**Sfida 1**
Traduci in inglese questa frase del brano sulle controparti centrali: "Dopo alcuni anni, nei quali le CCPs sono cresciute coccolate e riverite, adesso i regolatori iniziano a sospettare che non sia tutto oro ciò che riluce."
**Sfida 2**
Ripeti, per favore, il tratto del brano sulle controparti centrali che va da "Evito di ripetere" a "riferimento. Ossia domani.", senza cambiare nulla.

Leggo per nulla meravigliato nell’ultima quaterly review della Bis che “la concentrazione dell’esposizione di trading nelle controparti centrali (CCPs) comprende rischi specifici”. E non mi stupisco perché ormai ho da tempo imparato a conoscere cosa siano e come lavorano queste entità che i regolatori hanno deciso, dopo i guasti del 2007, di trasformare nei grandi protagonisti del nostro sistema finanziario.

Evito di ripetere cose già dette, che potete leggere qui, e vengo dritto al punto. Dopo alcuni anni, nei quali le CCPs sono cresciute coccolate e riverite, adesso i regolatori iniziano a sospettare che non sia tutto oro ciò che riluce. Che, vale a dire, l’aver concentrato un sostanziale rischio sistemico su nuove entità, meglio attrezzate ma non per queste esenti da rischi, non implica che tale rischio scompaia dal nostro orizzonte di riferimento. Ossia domani.

**Dati grezzi**
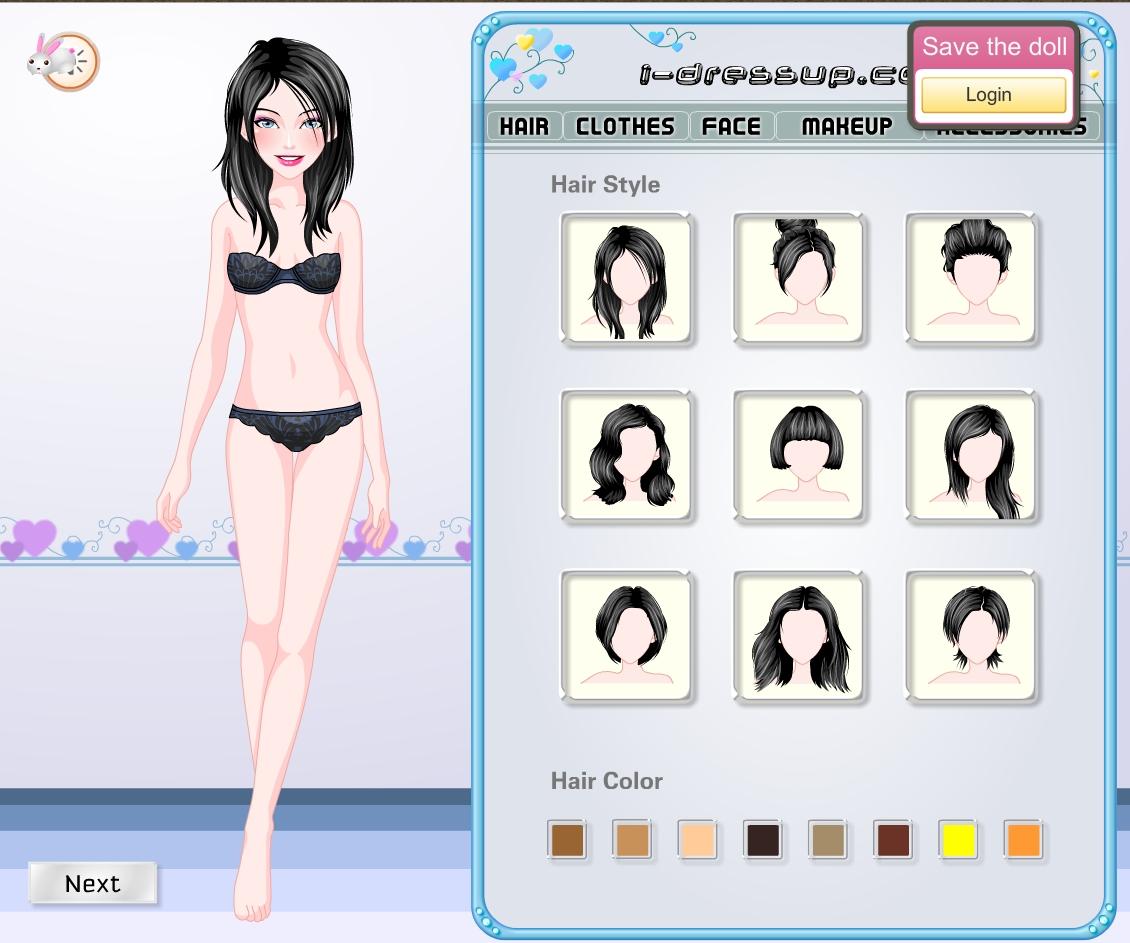
Task: Show the Makeup tab
Action: coord(846,126)
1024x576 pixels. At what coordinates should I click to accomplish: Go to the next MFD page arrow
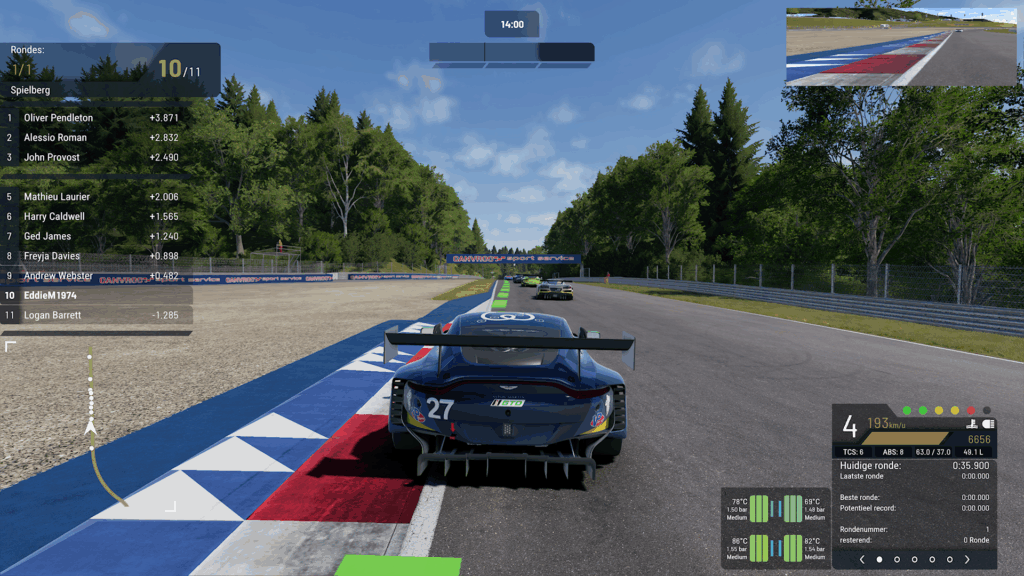coord(967,559)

**Soluzione del compito 1**
After several years in which the CCPs have grown up pampered and revered, regulators are now beginning to suspect that all that glitters is not gold.

**Soluzione del compito 2**
Evito di ripetere cose già dette, che potete leggere qui, e vengo dritto al punto. Dopo alcuni anni, nei quali le CCPs sono cresciute coccolate e riverite, adesso i regolatori iniziano a sospettare che non sia tutto oro ciò che riluce. Che, vale a dire, l’aver concentrato un sostanziale rischio sistemico su nuove entità, meglio attrezzate ma non per queste esenti da rischi, non implica che tale rischio scompaia dal nostro orizzonte di riferimento. Ossia domani.